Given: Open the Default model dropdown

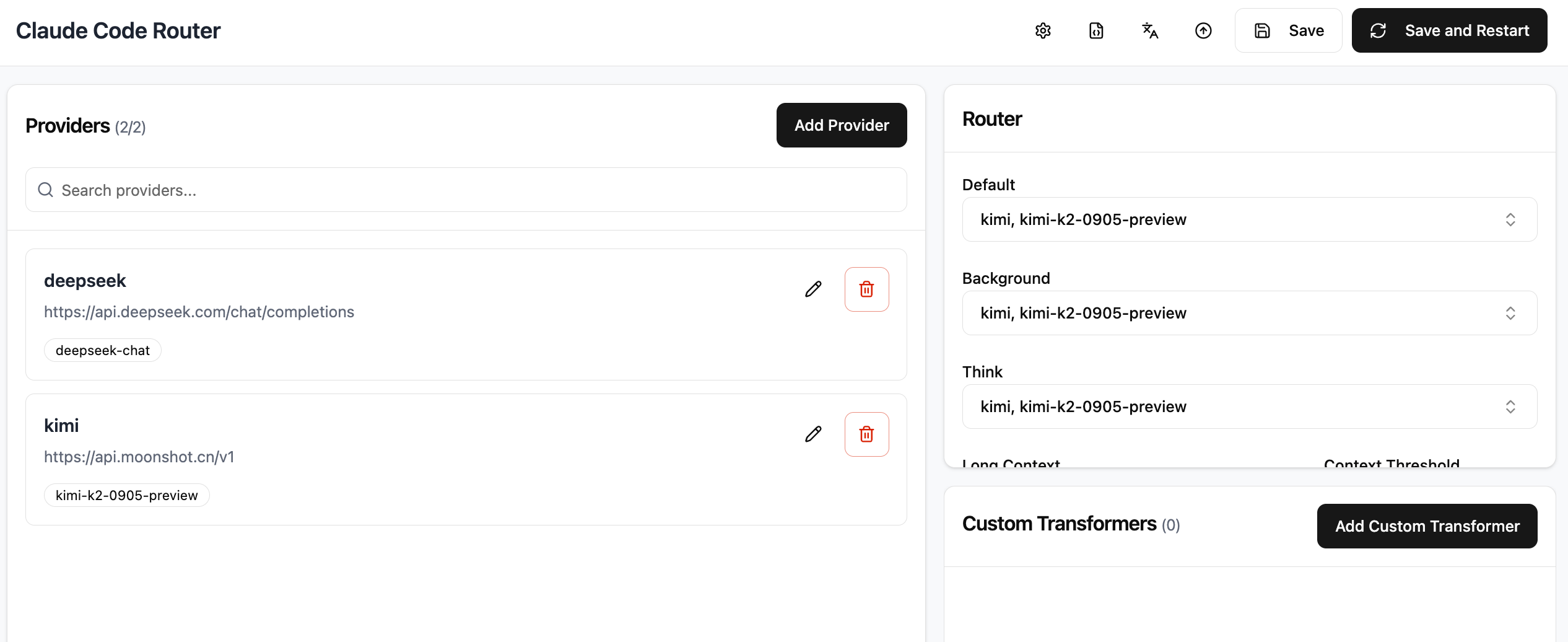Looking at the screenshot, I should point(1249,219).
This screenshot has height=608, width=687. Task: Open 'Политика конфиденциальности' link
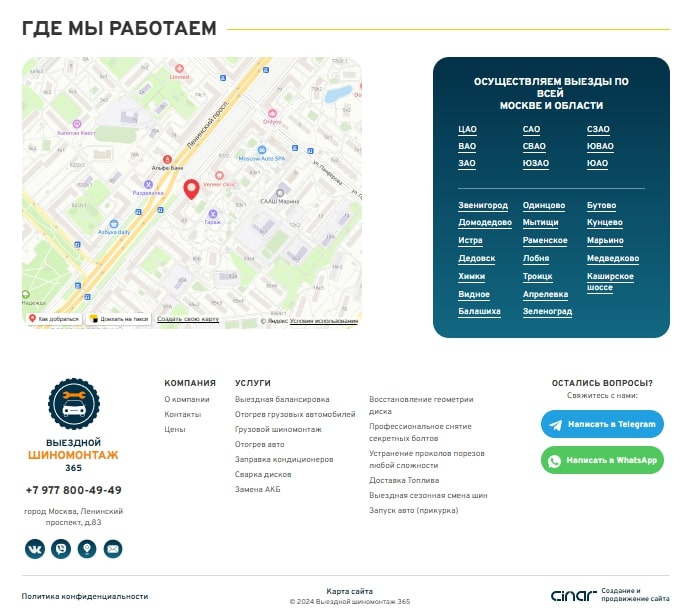point(85,596)
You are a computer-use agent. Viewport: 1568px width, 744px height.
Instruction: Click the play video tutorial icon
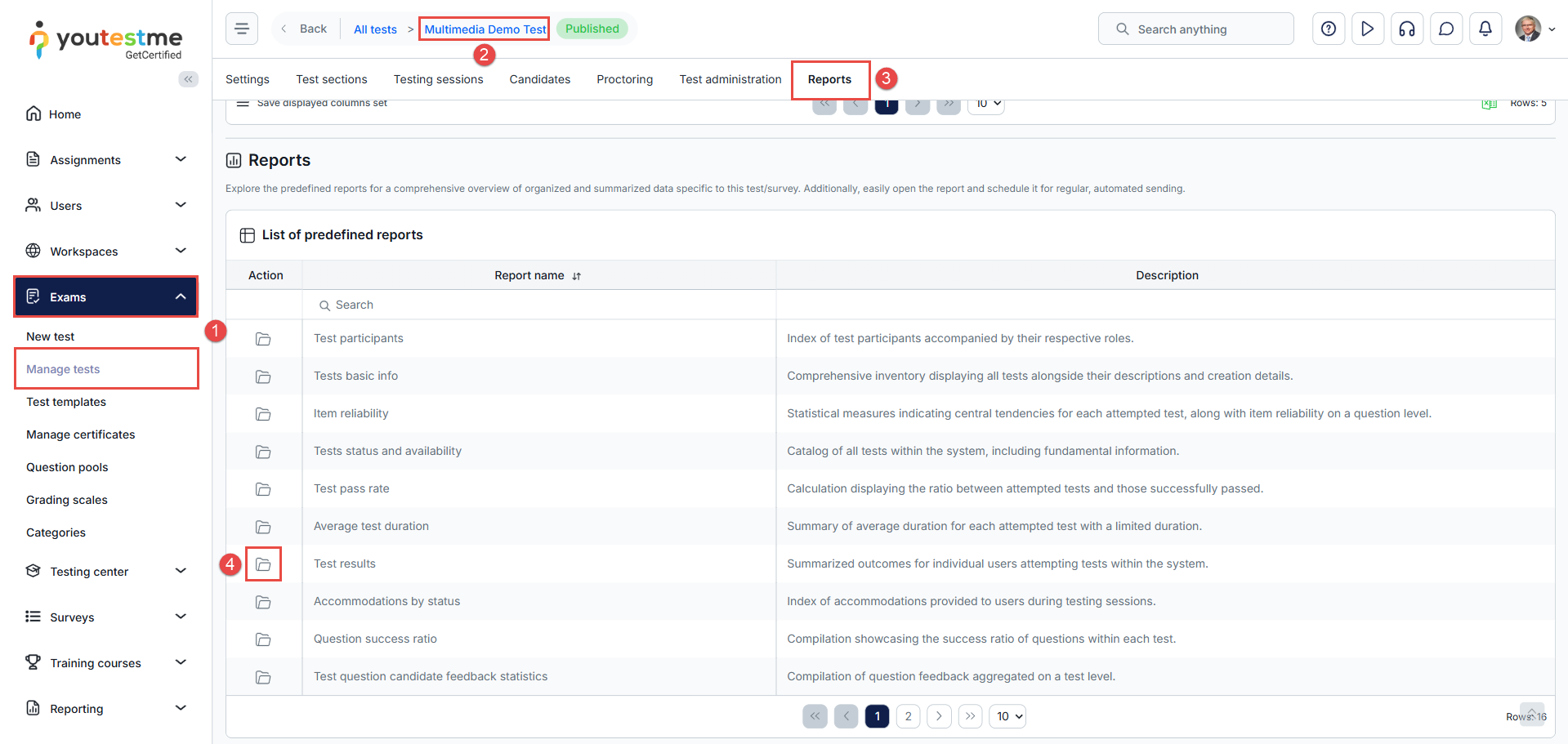click(x=1368, y=29)
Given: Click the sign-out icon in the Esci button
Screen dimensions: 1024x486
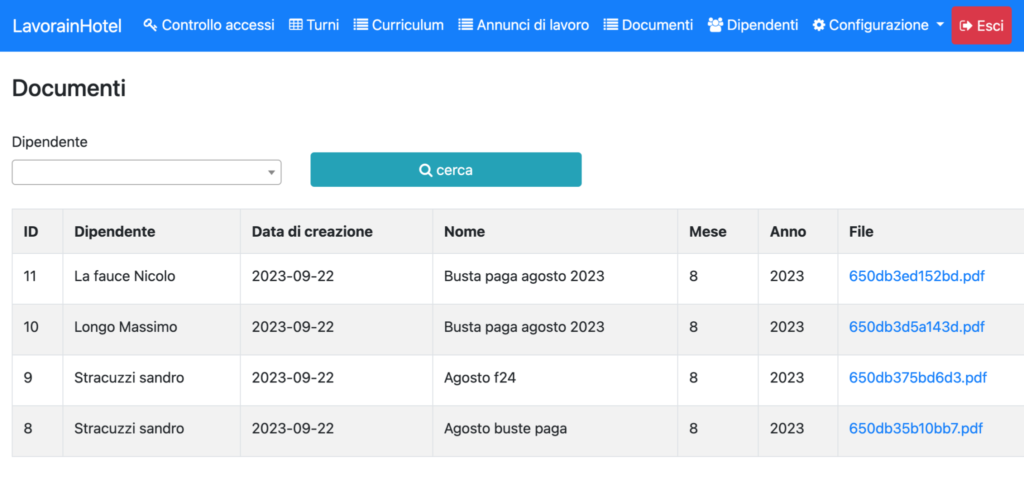Looking at the screenshot, I should [x=966, y=25].
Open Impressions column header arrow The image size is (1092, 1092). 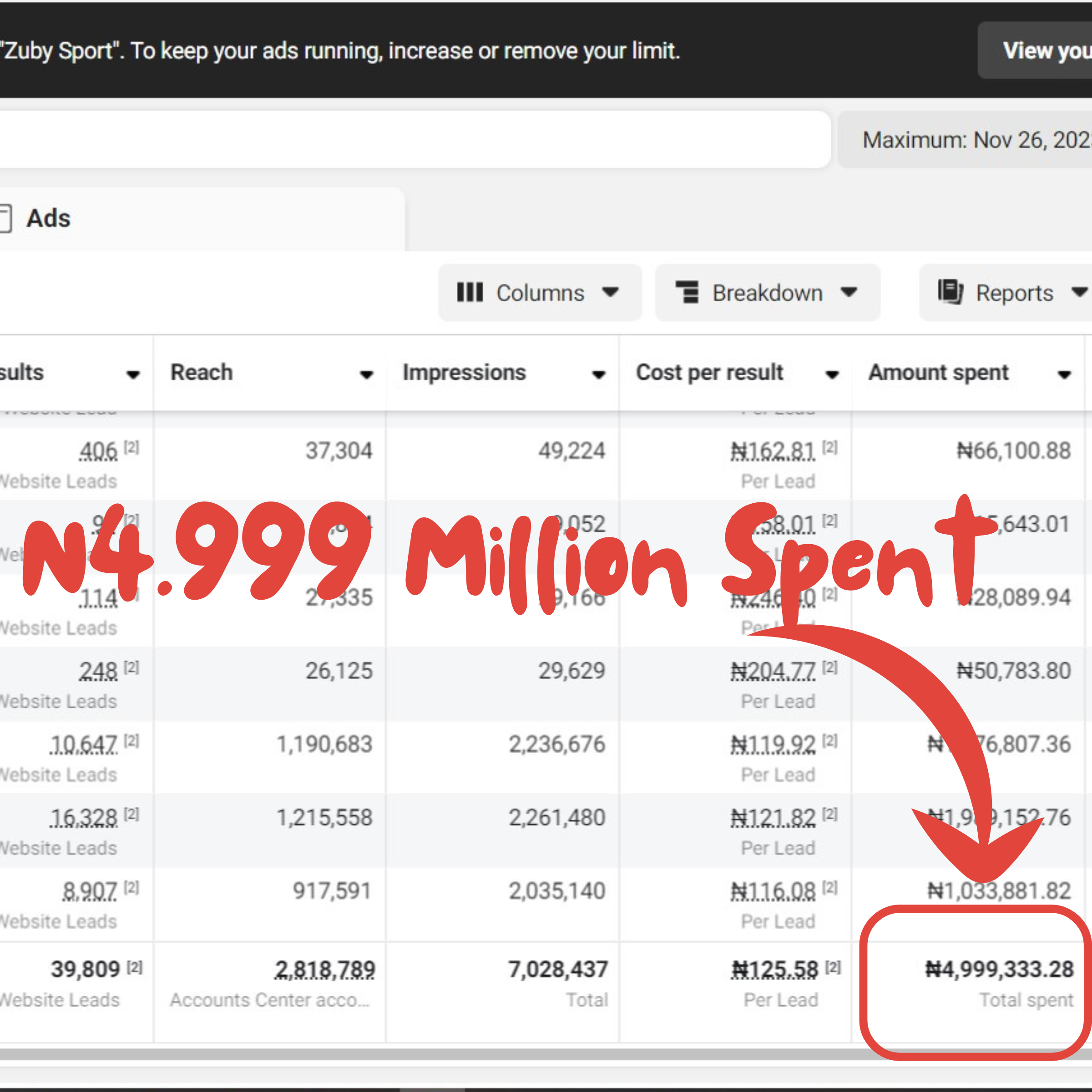pos(599,374)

- Written problem
Rewrite the entries above as a numbered list, from the start through the line holding "Looking at the screenshot, I should [x=966, y=25].", inclusive. Skip blank lines and omit the pictures.

- Output of the exercise
1. Given: Open the Default model dropdown
2. Looking at the screenshot, I should point(1249,219).
3. This screenshot has height=608, width=687. Task: Open 'Политика конфиденциальности' link
4. point(85,596)
5. You are a computer-use agent. Viewport: 1568px width, 744px height.
6. Instruction: Click the play video tutorial icon
7. click(x=1368, y=29)
8. Given: Click the sign-out icon in the Esci button
9. Screen dimensions: 1024x486
10. Looking at the screenshot, I should [x=966, y=25].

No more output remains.